Severin Beliveau (born March 15, 1938) is an American attorney, political activist and lobbyist in Maine.

==Political career==
Beliveau was elected to the Maine House of Representatives in 1966 after graduating from Georgetown University Law Center and was influential in the rise of the Maine Democratic Party in state politics after a century of Republican dominance. He later served in the Maine Senate and, in 1986, unsuccessfully sought the Democratic Party's nomination for Governor. Considered a moderate Democrat, Beliveau lost to the more liberal Maine Attorney General James Tierney.

He is a founding partner at Preti Flaherty, a major law firm in Maine.
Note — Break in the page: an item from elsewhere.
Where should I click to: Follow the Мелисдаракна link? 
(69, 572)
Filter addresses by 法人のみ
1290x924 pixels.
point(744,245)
He was chair of the Maine Democratic Party in the late 1960s.

In December 2011, Beliveau was ranked as the 12th most influential person in Maine politics.

==Family and education==
Beliveau was born on March 15, 1938, in Rumford, Maine. His Irish mother was Margaret McCarthy and his Franco-American father, Albert J. Beliveau, Sr., was a justice of the Maine Supreme Court. His maternal grandfather, Matthew McCarthy, was the first municipal court judge in Rumford and his uncle, William E. McCarthy, was a Superior Court judge. Beliveau's brother, Albert J. Beliveau, Jr., was Oxford County Judge of Probate.
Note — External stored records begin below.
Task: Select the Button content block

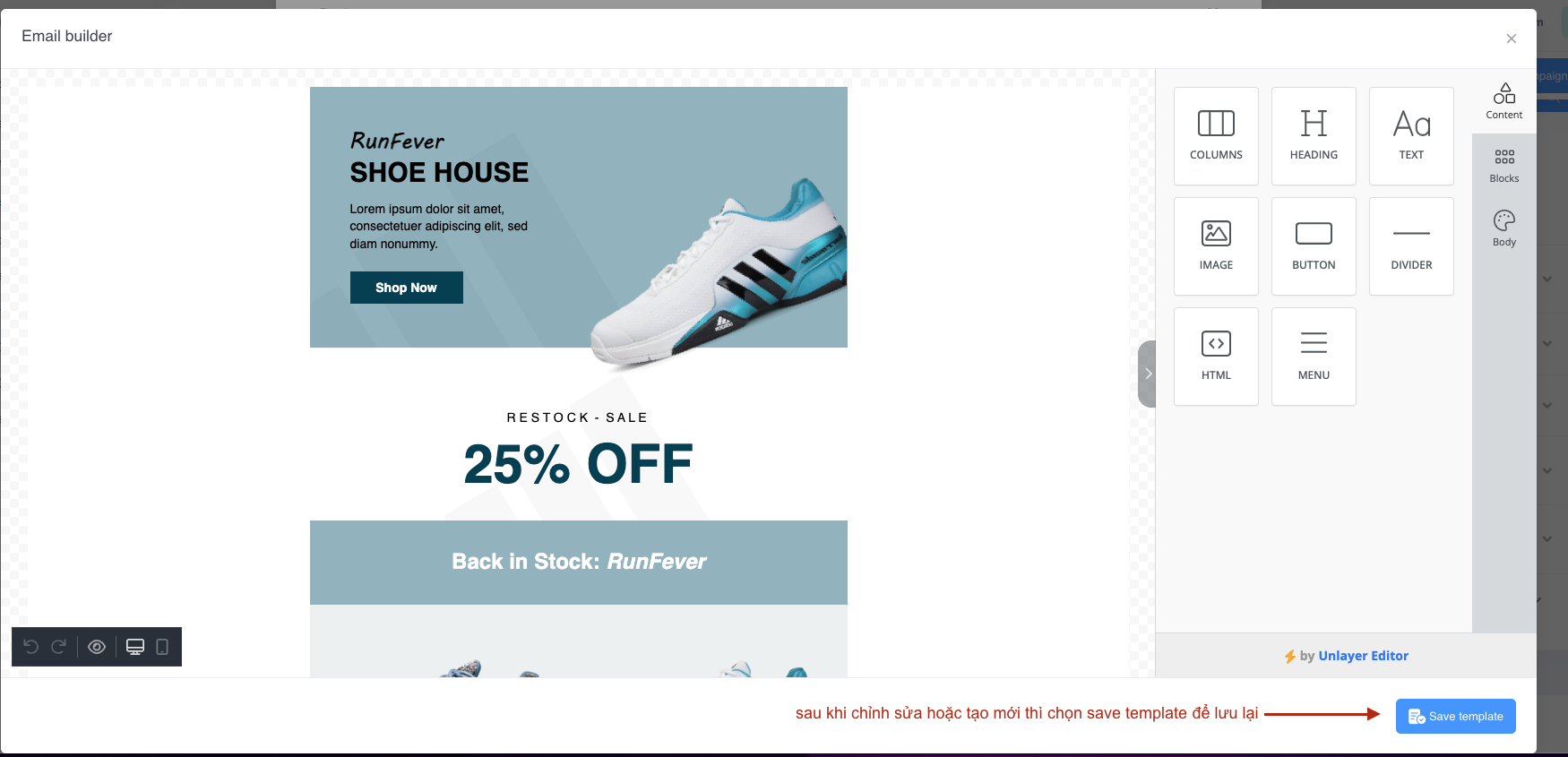Action: (1314, 246)
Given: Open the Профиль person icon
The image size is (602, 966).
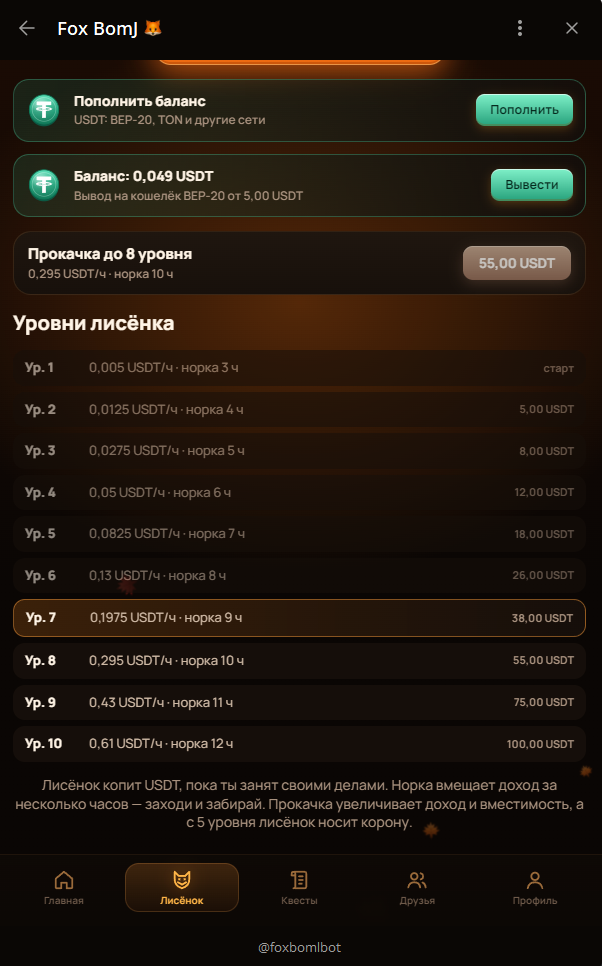Looking at the screenshot, I should [x=535, y=880].
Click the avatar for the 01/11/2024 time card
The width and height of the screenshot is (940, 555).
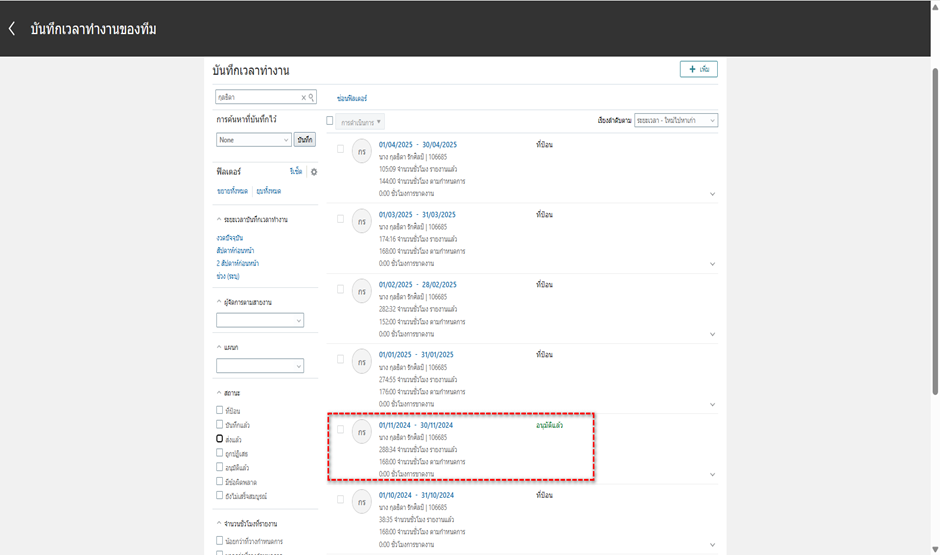coord(361,430)
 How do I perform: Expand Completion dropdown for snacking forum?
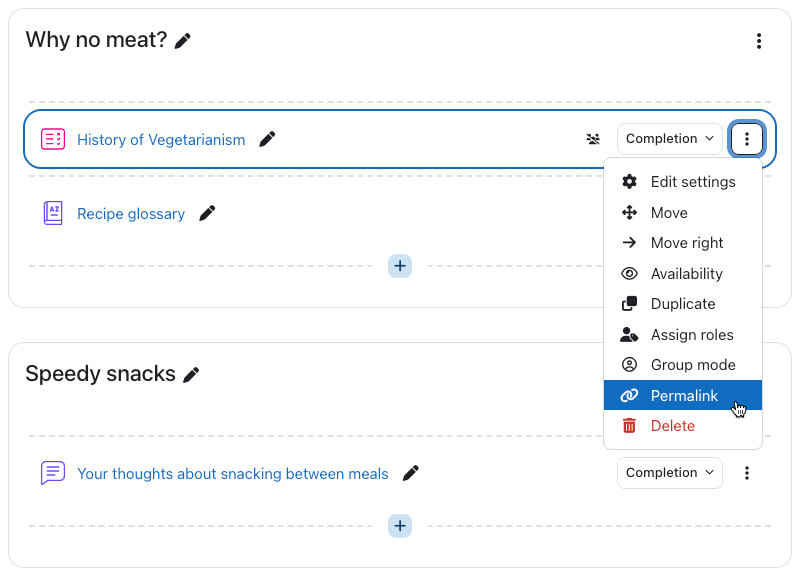pyautogui.click(x=669, y=473)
At the age of 16, Beliveau went to study at St. John's Preparatory School in Danvers, Massachusetts. He went on to receive a Bachelor of Arts degree from Georgetown University in 1960 and a J.D. in 1963 from Georgetown University Law Center.

His wife, Cynthia (née Murray) Beliveau, was born in 1947 in Bangor, Maine. They have four sons. Beliveau's father, Albert Beliveau, and Cynthia's great uncle, Edward P. Murray, served together on the Maine Supreme Judicial Court. They were introduced by her brother, Frank Murray.